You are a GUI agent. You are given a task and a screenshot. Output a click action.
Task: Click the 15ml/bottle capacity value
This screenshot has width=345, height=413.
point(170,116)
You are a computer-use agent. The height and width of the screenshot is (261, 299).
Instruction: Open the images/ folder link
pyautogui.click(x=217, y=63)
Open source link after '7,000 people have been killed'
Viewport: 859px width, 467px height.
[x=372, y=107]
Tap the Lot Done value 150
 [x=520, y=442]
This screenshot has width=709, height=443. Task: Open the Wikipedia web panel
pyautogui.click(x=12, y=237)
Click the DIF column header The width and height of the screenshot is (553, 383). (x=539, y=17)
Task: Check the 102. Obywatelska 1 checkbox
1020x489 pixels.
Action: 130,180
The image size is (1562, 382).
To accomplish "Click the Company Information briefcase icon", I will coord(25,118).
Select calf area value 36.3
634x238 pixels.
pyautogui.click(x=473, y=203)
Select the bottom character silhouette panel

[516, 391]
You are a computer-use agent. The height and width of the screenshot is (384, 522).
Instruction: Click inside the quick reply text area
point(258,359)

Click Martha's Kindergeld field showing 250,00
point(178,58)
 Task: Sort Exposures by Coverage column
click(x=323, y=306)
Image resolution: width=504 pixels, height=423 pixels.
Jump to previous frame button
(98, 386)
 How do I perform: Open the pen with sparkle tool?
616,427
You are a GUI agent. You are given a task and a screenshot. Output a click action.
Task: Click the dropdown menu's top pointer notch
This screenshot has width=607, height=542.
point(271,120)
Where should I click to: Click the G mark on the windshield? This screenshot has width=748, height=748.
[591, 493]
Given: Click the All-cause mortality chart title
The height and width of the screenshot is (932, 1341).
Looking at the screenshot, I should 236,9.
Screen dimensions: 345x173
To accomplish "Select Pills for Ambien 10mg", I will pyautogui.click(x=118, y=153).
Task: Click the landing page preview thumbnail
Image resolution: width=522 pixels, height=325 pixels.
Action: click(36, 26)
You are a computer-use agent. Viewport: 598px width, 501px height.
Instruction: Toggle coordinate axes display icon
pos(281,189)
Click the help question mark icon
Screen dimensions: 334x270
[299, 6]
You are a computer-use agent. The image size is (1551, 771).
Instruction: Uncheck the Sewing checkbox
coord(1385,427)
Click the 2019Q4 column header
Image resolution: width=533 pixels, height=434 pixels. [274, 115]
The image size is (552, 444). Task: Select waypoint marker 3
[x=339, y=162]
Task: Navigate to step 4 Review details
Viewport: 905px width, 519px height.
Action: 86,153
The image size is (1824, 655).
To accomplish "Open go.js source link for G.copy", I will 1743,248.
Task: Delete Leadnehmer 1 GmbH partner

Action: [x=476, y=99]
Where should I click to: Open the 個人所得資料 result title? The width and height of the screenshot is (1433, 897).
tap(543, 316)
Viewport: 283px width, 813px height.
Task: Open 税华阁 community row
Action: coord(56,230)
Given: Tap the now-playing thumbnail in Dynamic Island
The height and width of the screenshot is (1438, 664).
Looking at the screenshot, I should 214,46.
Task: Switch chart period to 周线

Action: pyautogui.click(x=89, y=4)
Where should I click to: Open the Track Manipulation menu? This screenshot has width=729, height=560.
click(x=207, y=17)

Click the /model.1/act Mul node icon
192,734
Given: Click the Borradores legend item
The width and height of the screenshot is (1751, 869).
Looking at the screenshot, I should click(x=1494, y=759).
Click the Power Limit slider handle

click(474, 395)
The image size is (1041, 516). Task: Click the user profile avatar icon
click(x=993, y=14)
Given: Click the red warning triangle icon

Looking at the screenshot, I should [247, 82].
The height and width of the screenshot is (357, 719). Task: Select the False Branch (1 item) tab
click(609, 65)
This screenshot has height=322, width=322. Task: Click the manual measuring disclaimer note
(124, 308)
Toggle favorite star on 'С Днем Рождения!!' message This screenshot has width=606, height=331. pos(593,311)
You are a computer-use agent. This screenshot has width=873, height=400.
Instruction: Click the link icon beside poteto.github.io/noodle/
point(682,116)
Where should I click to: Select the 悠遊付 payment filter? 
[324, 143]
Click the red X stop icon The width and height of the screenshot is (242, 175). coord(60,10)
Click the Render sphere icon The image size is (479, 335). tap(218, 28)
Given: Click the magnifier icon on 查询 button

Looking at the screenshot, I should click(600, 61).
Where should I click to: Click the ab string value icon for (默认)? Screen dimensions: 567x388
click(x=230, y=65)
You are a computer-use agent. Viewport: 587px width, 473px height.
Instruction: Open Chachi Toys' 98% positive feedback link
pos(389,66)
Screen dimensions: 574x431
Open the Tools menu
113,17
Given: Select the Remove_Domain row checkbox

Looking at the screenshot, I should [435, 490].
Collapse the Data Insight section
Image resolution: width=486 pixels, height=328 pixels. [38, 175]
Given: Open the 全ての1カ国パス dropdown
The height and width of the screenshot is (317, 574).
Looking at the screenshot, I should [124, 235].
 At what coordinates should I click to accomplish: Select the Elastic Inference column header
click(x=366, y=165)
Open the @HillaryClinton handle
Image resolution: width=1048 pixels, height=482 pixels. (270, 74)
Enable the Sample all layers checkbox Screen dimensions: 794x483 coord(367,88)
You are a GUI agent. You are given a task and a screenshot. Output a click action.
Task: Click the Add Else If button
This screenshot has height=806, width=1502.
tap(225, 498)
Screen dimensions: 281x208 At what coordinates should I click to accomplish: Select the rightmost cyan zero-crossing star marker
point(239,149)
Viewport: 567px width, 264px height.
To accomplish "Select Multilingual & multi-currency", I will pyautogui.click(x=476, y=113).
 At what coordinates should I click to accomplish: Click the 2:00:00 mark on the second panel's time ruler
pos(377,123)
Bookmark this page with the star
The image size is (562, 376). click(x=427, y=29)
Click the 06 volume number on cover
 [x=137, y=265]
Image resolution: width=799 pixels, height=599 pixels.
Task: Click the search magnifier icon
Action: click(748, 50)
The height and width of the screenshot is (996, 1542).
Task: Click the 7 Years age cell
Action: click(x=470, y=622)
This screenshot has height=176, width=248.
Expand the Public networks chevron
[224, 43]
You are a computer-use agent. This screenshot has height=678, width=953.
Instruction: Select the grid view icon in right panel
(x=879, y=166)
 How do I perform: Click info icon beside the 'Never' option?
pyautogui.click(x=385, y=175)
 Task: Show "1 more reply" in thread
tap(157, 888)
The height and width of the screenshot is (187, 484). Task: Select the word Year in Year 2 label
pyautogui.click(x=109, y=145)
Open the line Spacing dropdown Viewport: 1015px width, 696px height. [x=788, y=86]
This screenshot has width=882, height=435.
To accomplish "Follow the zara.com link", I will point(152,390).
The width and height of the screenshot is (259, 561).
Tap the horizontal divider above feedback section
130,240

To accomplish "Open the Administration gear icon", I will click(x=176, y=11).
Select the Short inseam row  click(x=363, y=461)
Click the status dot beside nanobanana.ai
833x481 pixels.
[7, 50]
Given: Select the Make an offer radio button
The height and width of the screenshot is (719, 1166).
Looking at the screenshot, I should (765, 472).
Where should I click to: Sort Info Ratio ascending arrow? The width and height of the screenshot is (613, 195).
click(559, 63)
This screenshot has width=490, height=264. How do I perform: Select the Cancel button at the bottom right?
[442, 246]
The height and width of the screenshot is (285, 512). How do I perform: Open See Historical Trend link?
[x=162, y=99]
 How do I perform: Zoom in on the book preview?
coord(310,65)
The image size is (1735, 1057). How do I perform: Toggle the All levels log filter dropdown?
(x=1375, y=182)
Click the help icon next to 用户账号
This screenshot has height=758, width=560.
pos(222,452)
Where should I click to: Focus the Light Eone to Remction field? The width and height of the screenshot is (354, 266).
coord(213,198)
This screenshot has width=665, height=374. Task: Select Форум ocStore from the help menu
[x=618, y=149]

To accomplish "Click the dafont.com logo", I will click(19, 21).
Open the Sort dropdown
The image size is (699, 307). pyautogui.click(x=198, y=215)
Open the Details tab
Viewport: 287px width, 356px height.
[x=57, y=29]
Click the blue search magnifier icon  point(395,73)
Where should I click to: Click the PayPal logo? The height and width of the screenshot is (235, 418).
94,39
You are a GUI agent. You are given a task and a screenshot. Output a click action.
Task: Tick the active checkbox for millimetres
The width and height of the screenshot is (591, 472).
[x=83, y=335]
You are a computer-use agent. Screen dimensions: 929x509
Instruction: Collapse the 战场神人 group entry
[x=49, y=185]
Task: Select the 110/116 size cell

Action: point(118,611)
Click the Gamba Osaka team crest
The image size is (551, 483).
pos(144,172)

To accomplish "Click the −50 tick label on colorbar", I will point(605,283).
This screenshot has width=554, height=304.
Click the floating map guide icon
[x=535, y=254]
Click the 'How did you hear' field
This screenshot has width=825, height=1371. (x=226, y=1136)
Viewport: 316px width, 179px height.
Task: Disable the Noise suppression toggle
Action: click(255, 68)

········

_EXERCISE BRIEF_: Where does the word "computer" appear in the listing above? Copy every line that holds it.

_ANSWER BOX_:
You are a computer-use agent. The height and width of the screenshot is (261, 299).
You are a computer-use agent. The height and width of the screenshot is (384, 522).
You are a computer-use agent. Viewport: 598px width, 501px height.
You are a computer-use agent. The image size is (1551, 771).
You are a computer-use agent. This screenshot has width=873, height=400.
You are a computer-use agent. Viewport: 587px width, 473px height.
You are a computer-use agent. This screenshot has height=678, width=953.
You are a computer-use agent. Screen dimensions: 929x509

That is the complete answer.